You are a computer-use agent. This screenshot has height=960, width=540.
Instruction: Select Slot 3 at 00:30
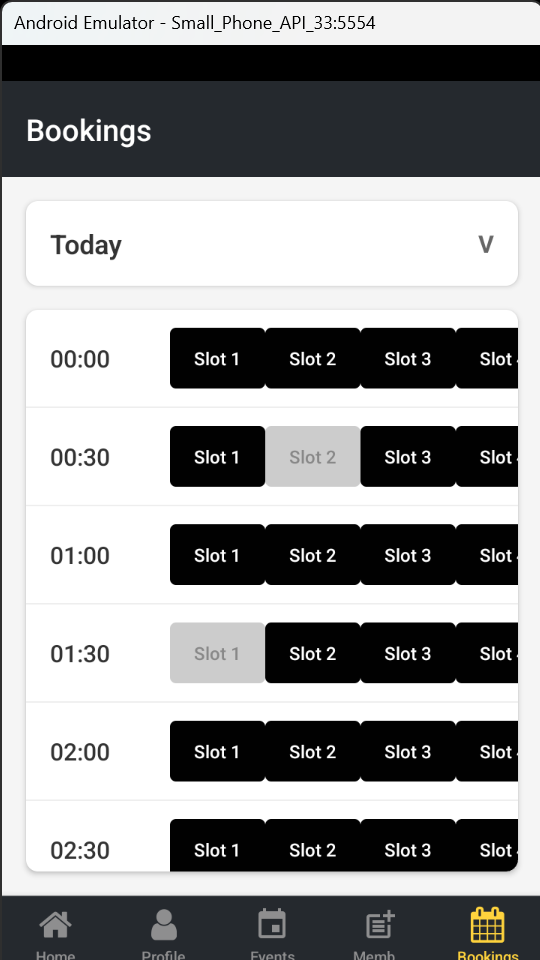408,457
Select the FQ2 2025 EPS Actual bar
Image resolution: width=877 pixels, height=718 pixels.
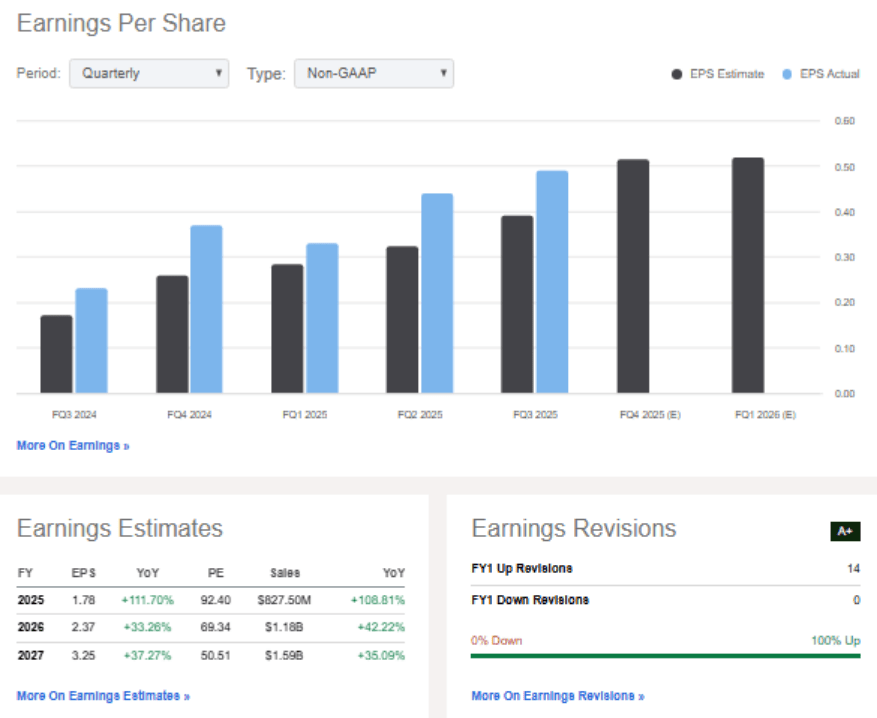tap(437, 293)
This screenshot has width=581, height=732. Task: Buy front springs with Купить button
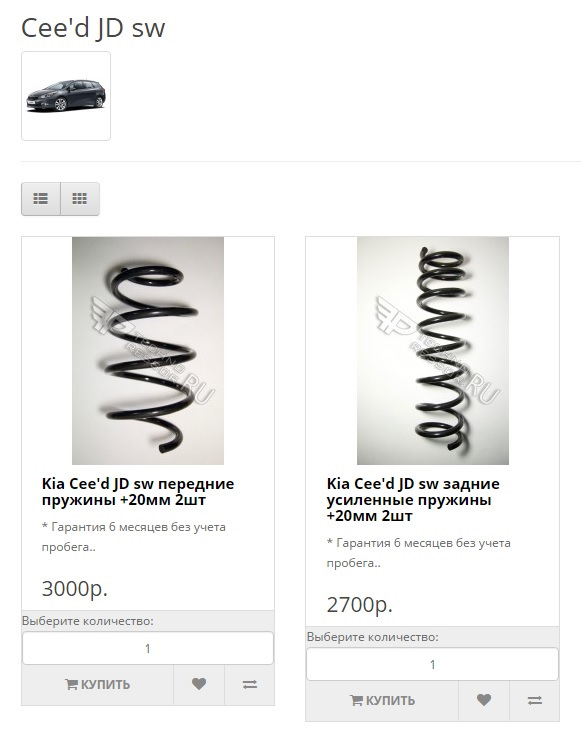[98, 684]
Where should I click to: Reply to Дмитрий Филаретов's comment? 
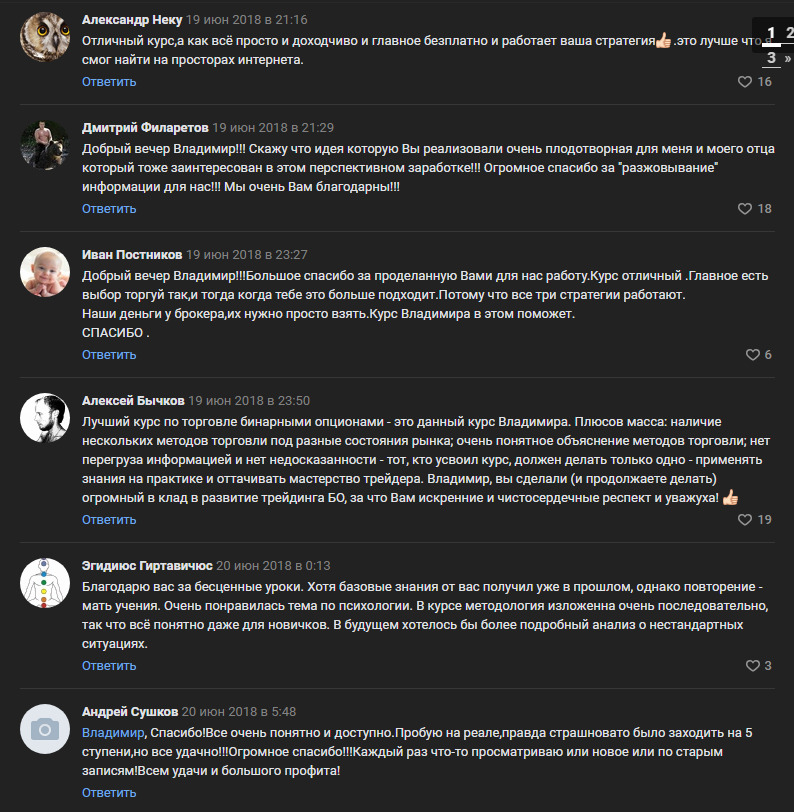pos(109,209)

§

TASK STATEMENT :: Copy every line of the listing above exactly. Leave each picture out.

RESPONSE AREA ::
You are a computer-use agent. This screenshot has height=960, width=540.
Instruction: Select Slot 3 at 00:30
408,457
Select the FQ2 2025 EPS Actual bar
Image resolution: width=877 pixels, height=718 pixels.
tap(437, 293)
This screenshot has width=581, height=732. Task: Buy front springs with Купить button
[98, 684]
Where should I click to: Reply to Дмитрий Филаретов's comment? 
pos(109,209)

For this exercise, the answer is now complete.